Duplicate every line of the records below without any changes, leaving the pictures out of your answer.

(Word and element location data)
^^^^^^^^^^^^^^^^

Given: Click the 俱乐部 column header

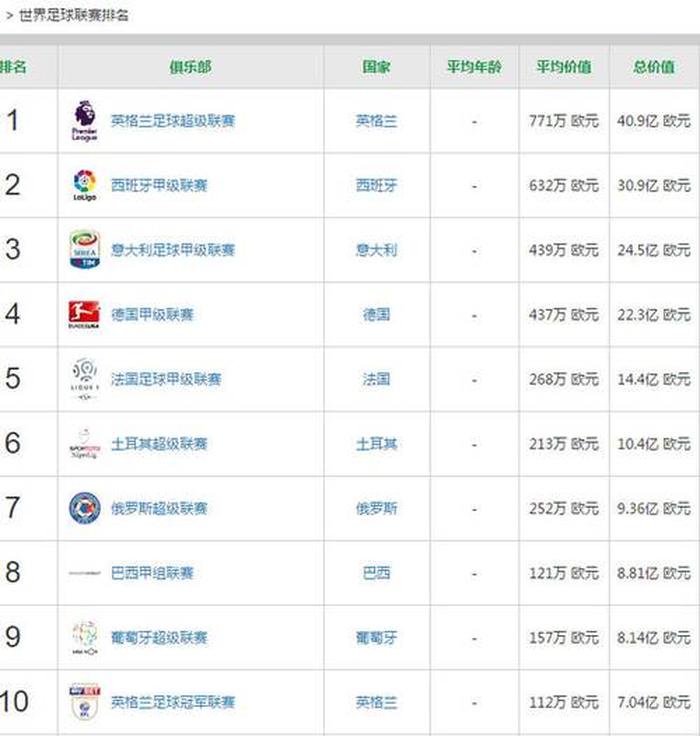Looking at the screenshot, I should click(190, 67).
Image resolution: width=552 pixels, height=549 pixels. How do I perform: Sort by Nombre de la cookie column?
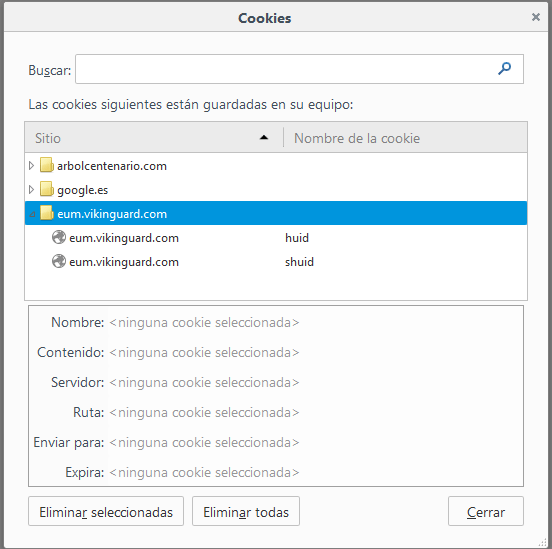point(405,138)
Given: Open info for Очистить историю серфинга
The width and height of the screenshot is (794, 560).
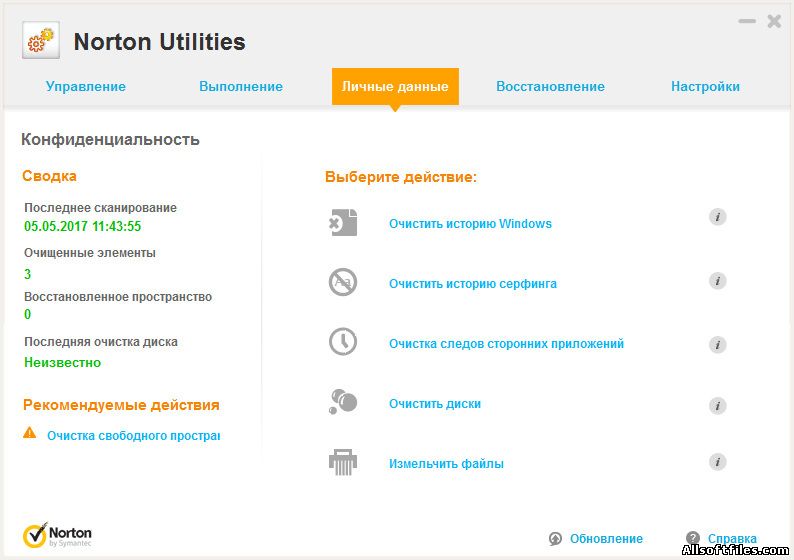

^^^^^^^^^^^^^^^^

ANSWER:
Given: Click the 俱乐部 column header

Looking at the screenshot, I should click(190, 67).
Image resolution: width=552 pixels, height=549 pixels. How do I perform: Sort by Nombre de la cookie column?
point(405,138)
Given: Open info for Очистить историю серфинга
The width and height of the screenshot is (794, 560).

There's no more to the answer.